Gaimushō Gaikō Shiryōkan
- Diplomatic Archives of the Ministry of Foreign Affairs of Japan / The Diplomatic Record Office of the Ministry of Foreign Affairs of Japan
The Diplomatic Archives was opened on April 15,1971 as an archive facility of the Ministry of Foreign Affairs.
Since 1868, the first year of the Meiji Period, the Foreign Ministry has kept, classified, and preserved records of the Ministry and has paid great attention to the compilation and publication of such documents.
As the former Foreign Minister Kikujiro Ishii once said, "whether documentation is complete or not determines success in foreign policy." Unfortunately, however, a large number of vital documents were destroyed by fire in the bombing of Tokyo during World War II. Since the War, the Ministry has focused on collecting and restoring documents lost in the wartime confusion and requesting former Allied Powers to return seized documents, as well as organizing existing papers.

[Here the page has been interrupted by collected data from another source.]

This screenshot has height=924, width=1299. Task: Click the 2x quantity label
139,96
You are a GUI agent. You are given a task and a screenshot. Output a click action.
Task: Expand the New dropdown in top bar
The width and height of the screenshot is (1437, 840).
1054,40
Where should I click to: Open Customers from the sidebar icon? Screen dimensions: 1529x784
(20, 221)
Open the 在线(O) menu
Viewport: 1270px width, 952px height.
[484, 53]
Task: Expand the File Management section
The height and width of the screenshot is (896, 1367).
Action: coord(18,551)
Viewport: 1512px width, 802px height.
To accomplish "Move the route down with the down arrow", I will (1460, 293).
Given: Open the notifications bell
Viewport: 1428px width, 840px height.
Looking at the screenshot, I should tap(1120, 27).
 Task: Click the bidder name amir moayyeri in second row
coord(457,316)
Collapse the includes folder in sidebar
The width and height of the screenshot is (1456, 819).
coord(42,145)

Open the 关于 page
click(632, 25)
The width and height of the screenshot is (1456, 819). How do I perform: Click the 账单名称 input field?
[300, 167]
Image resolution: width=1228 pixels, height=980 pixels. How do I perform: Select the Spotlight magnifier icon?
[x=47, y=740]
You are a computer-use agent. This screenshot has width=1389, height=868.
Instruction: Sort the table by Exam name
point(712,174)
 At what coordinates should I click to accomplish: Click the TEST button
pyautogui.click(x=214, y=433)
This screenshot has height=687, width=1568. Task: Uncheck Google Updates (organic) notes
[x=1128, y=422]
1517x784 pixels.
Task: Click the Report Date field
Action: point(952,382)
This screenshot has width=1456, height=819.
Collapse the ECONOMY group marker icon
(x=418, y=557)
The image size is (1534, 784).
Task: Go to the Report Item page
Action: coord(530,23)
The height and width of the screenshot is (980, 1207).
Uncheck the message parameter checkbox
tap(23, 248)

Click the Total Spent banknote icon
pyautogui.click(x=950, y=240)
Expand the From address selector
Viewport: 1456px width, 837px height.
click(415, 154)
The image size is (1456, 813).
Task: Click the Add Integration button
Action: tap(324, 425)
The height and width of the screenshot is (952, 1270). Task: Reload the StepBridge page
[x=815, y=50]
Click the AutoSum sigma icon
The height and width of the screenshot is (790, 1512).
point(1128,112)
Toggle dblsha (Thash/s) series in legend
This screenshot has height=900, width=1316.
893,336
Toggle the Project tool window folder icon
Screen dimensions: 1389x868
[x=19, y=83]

Since 1936 the Ministry has been publishing the Nihongaikobunsho (Documents on Japanese Foreign Policy), a chronological anthology of important documents collected from its archives , in order to contribute to greater understanding of foreign policy.
In the postwar era, especially after the Treaty of Peace with Japan signed in San Francisco in 1951, interest in the history of foreign policy has risen, which has in turn spurred rapid advances in research. The chronicles at Japan's Foreign Ministry have thus began to draw considerable attention and expectation from researchers and experts in the areas of diplomatic history, international politics, and other academic disciplines. The Ministry, however, had lacked the facilities to permit full access to its archives nor the staffing needed for full-scale archival management.
In response to requests from foreign policy researchers and experts to establish an archive comparable to those in Western nations, and because of the lack of space to keep prewar records in its archive, the Ministry established the Diplomatic Archives to preserve records from the end of the Tokugawa Period to the end of World War II in 1971.
In July 1988, the Annex was built to house an exhibition room, a library, a storage room and an administrative office. The Annex was donated by the late Prime Minister Yoshida Shigeru Memorial Foundation.